## What is required:
Which lines of the data contain the string "Switch"? Copy every one.

═══ Records provided

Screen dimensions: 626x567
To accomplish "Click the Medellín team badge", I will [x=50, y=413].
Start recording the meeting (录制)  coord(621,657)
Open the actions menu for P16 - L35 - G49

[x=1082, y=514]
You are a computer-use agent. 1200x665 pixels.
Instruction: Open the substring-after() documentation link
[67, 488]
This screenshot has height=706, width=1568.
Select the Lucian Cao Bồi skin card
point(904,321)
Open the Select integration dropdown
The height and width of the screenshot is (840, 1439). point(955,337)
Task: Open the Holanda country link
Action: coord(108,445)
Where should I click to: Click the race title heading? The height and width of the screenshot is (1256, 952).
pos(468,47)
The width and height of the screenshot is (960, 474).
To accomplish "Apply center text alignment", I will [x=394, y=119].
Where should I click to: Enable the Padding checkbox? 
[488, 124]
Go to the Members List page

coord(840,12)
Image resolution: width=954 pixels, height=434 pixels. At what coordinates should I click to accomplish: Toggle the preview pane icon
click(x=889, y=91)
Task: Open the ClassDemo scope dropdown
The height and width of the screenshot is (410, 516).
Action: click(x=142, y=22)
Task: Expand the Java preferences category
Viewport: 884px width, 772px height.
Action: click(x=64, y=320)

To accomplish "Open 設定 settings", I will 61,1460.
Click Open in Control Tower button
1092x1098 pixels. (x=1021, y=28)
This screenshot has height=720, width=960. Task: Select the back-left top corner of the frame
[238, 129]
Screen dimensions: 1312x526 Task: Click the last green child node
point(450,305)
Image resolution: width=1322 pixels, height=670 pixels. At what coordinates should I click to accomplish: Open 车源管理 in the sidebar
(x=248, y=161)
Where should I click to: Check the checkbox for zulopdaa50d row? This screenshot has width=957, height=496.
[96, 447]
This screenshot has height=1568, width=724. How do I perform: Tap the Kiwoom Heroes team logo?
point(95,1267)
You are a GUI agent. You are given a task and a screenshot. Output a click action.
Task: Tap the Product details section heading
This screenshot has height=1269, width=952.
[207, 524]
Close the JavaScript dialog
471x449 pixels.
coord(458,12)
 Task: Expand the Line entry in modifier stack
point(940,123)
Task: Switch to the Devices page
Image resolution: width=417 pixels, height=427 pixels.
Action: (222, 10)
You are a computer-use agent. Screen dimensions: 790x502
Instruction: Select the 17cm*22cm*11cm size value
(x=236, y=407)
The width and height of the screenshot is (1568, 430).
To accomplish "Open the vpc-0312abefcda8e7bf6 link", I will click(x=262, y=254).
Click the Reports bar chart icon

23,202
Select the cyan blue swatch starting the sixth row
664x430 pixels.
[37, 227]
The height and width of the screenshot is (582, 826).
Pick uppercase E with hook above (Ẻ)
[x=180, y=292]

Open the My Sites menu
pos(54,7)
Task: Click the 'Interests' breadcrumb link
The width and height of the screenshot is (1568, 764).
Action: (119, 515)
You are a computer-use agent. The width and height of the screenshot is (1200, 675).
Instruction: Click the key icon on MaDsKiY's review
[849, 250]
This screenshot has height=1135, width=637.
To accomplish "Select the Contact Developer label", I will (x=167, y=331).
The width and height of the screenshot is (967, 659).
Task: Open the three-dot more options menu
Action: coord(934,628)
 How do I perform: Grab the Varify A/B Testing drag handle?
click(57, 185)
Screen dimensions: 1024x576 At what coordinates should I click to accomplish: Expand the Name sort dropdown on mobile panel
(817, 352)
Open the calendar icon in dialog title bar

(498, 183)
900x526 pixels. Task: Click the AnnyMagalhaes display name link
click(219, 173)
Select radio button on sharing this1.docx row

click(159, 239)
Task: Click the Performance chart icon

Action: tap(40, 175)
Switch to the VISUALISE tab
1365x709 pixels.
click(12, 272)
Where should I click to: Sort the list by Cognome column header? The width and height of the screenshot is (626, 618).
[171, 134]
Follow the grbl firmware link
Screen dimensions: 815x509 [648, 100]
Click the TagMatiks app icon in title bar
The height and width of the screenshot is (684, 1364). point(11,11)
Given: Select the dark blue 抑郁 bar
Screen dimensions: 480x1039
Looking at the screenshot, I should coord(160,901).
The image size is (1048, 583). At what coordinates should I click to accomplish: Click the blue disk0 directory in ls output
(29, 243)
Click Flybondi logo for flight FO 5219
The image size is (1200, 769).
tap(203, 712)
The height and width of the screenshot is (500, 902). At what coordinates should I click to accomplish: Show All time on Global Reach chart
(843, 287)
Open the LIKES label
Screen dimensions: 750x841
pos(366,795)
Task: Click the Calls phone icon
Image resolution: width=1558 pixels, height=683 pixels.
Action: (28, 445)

══════

## Result of the task:
Task: Switch to the Devices page
Switch to the VISUALISE tab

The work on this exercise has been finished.